Research and Design of Electromagnetic Navigation System of Power Transmission Line Inspection Robot
WU Zhou, FANG Yan-jun(Department of Automation, Wuhan University, Wuhan 430072, China)
To raise the efficiency of the high-voltage power transmission line's fault detection, a new method of inspection using the high-voltage line inspection robot is studied and realized. On the platform constructed by the PC104 hardware system and the embedded software system, the inspection robot, which can realize autonomous barriers pass and intelligent navigation, analyzes and processes the transmission line's images data for its fault detection. Based on the electromagnetic intensity detection, the navigation system of the robot consists of electromagnetic sensors' arrays separated on different parts and horizontal-vertical dual directions.
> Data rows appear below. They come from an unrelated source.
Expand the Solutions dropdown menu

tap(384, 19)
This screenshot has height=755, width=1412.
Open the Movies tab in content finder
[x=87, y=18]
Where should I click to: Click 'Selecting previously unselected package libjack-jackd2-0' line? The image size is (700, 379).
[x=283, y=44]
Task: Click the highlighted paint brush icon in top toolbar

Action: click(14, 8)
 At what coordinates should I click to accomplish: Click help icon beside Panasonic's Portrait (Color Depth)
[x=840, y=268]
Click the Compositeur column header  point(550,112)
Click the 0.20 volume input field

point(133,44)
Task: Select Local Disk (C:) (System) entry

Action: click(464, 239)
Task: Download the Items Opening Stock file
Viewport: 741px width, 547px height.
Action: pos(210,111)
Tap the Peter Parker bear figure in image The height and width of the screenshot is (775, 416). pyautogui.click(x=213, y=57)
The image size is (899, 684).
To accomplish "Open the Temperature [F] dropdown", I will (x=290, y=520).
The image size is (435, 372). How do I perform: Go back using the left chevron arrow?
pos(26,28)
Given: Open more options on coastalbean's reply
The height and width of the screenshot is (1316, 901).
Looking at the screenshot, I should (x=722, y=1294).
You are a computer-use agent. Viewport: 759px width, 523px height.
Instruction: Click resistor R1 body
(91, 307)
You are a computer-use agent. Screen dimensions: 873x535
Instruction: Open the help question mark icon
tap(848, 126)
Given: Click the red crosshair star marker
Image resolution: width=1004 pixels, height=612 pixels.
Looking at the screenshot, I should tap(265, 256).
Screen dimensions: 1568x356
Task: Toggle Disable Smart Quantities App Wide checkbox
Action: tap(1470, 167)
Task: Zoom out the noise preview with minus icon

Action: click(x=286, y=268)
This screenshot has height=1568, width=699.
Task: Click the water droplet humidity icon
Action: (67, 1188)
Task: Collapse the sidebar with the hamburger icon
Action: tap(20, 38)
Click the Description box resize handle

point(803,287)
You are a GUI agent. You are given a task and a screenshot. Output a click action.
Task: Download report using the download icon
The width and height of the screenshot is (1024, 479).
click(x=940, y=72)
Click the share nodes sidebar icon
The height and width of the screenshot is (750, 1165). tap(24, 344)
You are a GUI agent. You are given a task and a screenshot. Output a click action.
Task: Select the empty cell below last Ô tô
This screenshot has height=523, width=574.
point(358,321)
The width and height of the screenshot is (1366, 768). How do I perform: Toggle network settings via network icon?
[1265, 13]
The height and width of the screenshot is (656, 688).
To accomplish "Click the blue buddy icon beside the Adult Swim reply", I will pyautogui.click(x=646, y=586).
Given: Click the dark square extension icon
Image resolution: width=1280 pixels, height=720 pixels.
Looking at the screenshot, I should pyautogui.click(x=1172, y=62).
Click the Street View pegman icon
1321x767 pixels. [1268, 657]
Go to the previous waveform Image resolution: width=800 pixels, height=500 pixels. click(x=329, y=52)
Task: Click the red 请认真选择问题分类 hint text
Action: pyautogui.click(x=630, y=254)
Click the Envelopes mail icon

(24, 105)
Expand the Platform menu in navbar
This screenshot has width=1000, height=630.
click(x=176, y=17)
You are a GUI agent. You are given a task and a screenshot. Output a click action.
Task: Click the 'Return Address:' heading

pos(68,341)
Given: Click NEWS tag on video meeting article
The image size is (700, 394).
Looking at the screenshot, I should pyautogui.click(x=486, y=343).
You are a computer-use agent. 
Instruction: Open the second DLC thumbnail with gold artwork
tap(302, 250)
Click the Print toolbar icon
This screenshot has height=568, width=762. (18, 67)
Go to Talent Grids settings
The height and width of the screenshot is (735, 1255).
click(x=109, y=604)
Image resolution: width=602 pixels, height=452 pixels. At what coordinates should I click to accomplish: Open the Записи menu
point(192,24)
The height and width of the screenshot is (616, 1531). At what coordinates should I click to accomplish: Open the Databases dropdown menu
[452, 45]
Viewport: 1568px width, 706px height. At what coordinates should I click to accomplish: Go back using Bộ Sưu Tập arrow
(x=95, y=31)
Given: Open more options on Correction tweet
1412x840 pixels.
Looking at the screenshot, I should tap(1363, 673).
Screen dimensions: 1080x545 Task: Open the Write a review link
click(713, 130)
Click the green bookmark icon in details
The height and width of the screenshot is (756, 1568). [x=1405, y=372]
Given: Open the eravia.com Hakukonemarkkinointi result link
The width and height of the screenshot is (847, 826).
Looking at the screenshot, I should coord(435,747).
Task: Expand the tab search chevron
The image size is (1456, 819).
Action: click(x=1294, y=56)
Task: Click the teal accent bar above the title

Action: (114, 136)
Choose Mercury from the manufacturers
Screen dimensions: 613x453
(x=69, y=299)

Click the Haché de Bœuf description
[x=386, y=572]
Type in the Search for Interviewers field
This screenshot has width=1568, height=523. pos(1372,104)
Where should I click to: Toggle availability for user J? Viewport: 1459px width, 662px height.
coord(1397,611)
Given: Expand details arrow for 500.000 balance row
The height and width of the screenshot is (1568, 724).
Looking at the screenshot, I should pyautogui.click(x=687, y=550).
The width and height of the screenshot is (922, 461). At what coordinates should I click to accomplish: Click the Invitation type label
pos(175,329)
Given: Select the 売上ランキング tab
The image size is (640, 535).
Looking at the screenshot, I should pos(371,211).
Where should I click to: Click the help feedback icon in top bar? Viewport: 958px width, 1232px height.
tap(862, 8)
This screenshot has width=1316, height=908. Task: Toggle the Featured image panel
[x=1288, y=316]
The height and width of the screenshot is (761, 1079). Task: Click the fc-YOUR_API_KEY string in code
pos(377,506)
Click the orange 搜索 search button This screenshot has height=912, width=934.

According to the principle that inductive electromotive force around the high-voltage power transmission line is inversely proportioned to the distance with the line, PC104 adopts the method of the relative value detection. It compares the series of analogy voltage values output from the electromagnetic sensors' arrays, and judges the relative posture to the power transmission line, as well as recognizes the obstacles on power transmission line. Electromagnetic sensor's output signal is weak, and is apt to be influenced by the high-voltage environment on power transmission line. A MATLAB digital filter design method is optimized in order to process the characteristic signals. IIR digital filter is designed for choosing the amplified signals on the power current frequency, then the other frequencies disturbance signals are filtered. IIR optimizing algorithm is implemented on the PC104 CPU platform, satisfying the real time performance of the inspection robot system. The results of MATLAB simulation prove that the IIR output is linear to the amplitude input signals. The field tests of inspection robot on power line show that, the design of robot's electromagnetic navigation system based on IIR filtering is of simple structure and obviously effective.